#### Supplied records
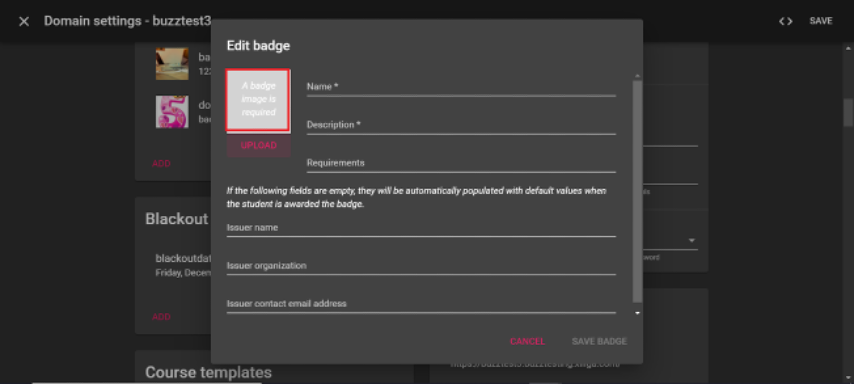Open the dropdown arrow behind the dialog

pyautogui.click(x=692, y=241)
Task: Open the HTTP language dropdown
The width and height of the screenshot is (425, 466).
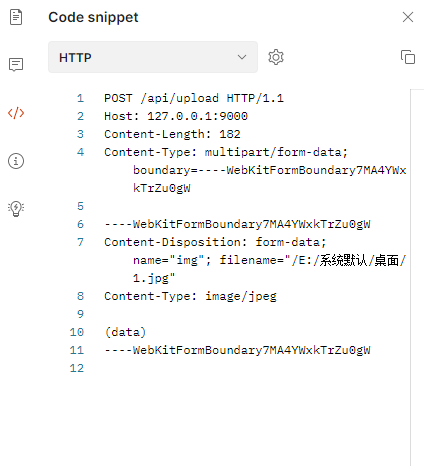Action: coord(153,57)
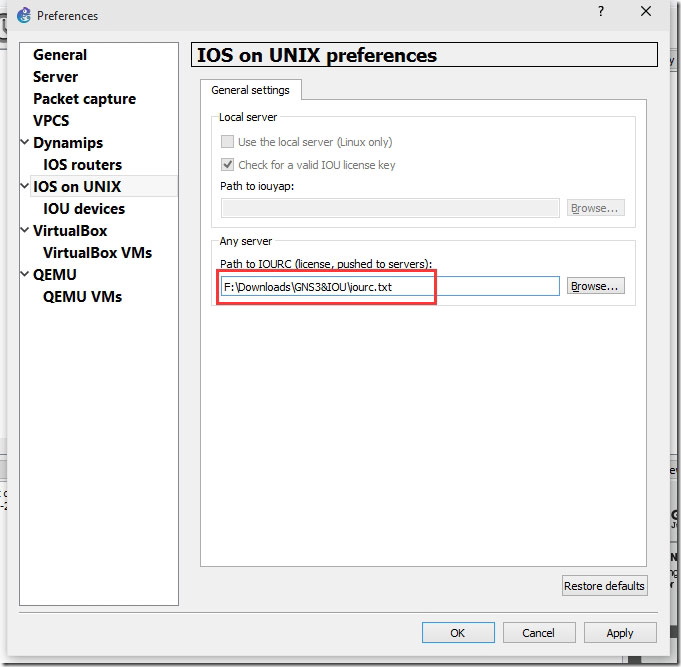This screenshot has height=667, width=681.
Task: Toggle Check for a valid IOU license key
Action: tap(227, 165)
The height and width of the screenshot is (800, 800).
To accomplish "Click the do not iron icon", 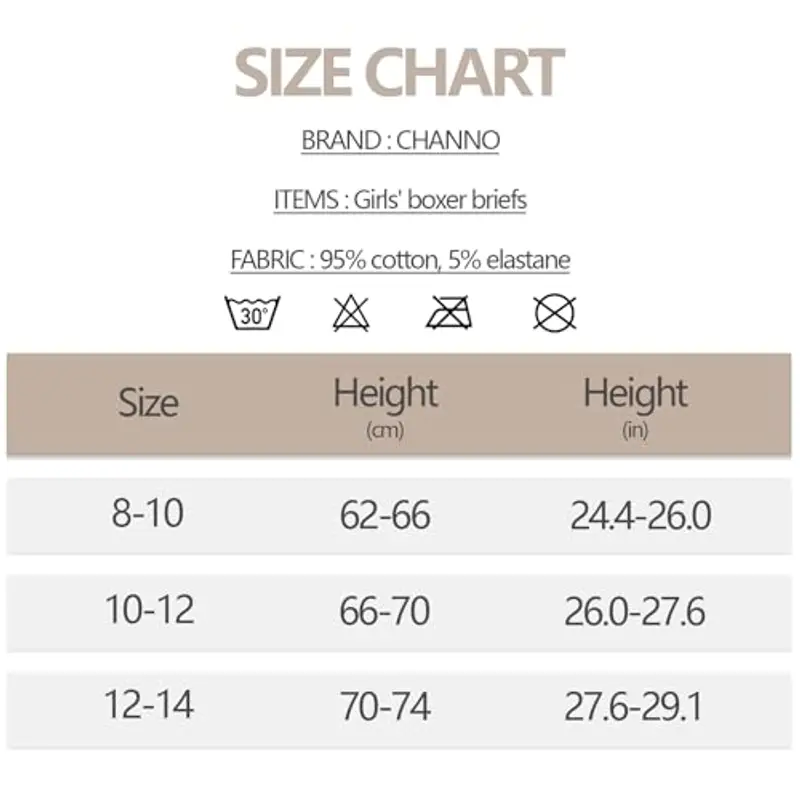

#### Aim of the task
Swap "language" for "version" in all the rows above and write them out again with nothing else changed. Leave the pictures out.

#### Answer for this exercise
Open the dropdown arrow behind the dialog

pyautogui.click(x=692, y=241)
Task: Open the HTTP version dropdown
The width and height of the screenshot is (425, 466).
Action: coord(153,57)
This screenshot has height=667, width=681.
Task: Toggle Check for a valid IOU license key
Action: tap(227, 165)
The height and width of the screenshot is (800, 800).
To accomplish "Click the do not iron icon", 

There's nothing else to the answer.